Essex Covid-19 contact tracing service sets a milestone with over 100,000 contacts – rating among the top in the east of England, both in terms of contacts and cases. This has been achieved despite the services seeing a quadrupling of cases coming in since the start of December.
The milestone has been achieved as a result of an outstanding partnership between Essex County Council, district, city and borough councils and Public Health England and all have agreed that the contact tracing service is a key element in containing the virus by getting to people quickly.
The ask now of residents is to be as open with us as possible about people you have been in contact with, and to stick to the key rules of hands, face and space.

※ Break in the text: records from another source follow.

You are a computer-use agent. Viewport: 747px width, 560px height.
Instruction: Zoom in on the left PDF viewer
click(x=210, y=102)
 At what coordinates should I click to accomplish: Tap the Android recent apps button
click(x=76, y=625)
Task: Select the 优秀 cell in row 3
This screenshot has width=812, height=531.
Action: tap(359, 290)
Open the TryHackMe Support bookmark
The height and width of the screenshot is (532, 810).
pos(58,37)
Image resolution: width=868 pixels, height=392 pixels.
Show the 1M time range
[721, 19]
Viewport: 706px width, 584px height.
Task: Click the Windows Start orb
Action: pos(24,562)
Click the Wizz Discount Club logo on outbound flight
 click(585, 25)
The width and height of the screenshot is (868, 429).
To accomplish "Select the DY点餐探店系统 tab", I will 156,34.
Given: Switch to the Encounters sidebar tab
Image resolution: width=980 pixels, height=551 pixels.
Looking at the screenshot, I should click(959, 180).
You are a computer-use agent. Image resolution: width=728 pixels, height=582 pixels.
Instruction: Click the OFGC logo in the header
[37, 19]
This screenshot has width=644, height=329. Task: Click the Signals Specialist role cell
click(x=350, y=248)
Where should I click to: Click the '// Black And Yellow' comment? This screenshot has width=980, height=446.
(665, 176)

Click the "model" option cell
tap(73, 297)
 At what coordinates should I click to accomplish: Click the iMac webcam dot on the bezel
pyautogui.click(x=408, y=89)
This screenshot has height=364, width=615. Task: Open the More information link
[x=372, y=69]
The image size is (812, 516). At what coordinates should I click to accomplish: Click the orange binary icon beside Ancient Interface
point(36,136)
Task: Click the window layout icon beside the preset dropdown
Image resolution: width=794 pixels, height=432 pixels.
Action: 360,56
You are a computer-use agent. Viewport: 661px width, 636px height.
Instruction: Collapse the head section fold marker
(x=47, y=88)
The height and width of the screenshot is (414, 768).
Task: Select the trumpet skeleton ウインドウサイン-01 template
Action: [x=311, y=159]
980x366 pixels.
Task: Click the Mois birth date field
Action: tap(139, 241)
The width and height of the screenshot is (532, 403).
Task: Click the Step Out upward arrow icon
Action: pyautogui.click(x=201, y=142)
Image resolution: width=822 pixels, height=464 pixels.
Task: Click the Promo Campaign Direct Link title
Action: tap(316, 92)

Essex County Council’s (ECC) Covid-19 contact tracing service is continuing to successfully contact significant numbers of Covid-19 cases and their contacts, despite a quadrupling of positive cases coming into the service since the start of December.
The service, was set up in June 2020 and is currently one of the top performing local contact tracing services in the East of England region – dealing with up to six times the amount of cases as neighbouring Local Authorities.
It currently supports national contact tracing efforts, where these have been unsuccessful, by applying local expertise and knowledge to trace individuals who have tested positive for Covid- 19 and anyone who may have come into contact with them to break the chain of transmission.
In the four-week period from 13 December 2020, Essex had 56,089 cases and successfully closed 87 per cent and 102,810 contacts successfully closing 98 per cent
Between 28 December 2020 to 3 January 2021, the service communicated with 8,701 contacts of cases alone, reminding them of the need to isolate, offering support and asking them to get a test.
Cllr John Spence, Essex County Council’s Cabinet Member for Adults and Health, said: “I am immensely proud of our local Covid-19 contact tracing service which is an integral part of our approach to containing the virus here in Essex.
“Colleagues are continuing to work tirelessly to help break the chain of transmission as quickly as possible and the numbers of completed cases speak for themselves.
“Our success in Essex is absolutely a system-wide effort which has taken the combined support of NHS and city, borough and district council partners.
“I urge anyone who is contacted by the local contact tracing service to please follow their advice – the actions you take as an identified contact will be the difference in preventing further spread of the virus.
“This, as well as everyone continuing to follow the guidance around hands, face and space, is incredibly important now more than ever due to the ferocity with which the new variant is spreading.”
The local contact tracing service in Essex now has over 65 staff helping to give advice and support to residents and their contacts that have tested positive, as well as supporting Essex care homes, schools, businesses and health care providers to manage outbreaks.
ECC is also continuing to work with environmental health officers at districts councils who are providing their expertise and helping to identify any remaining positive cases to ensure those people take swift action to self-isolate and have the support they need to do so.
The county council recently provided an additional £1.1m on top of the £900K to support these efforts, as well as further inventions such as Covid marshals and support for business compliance.
Individuals are reminded that if they are approached by the local Covid-19 contact tracing service, it is vital they follow the advice given and self-isolate immediately.
ECC has provided £3million additional funding to city, districts and boroughs in the county to help local people who need to self-isolate and who are unable to work. The £500 grant per resident will be a one-off payment to cover the 10-day period of self-isolation.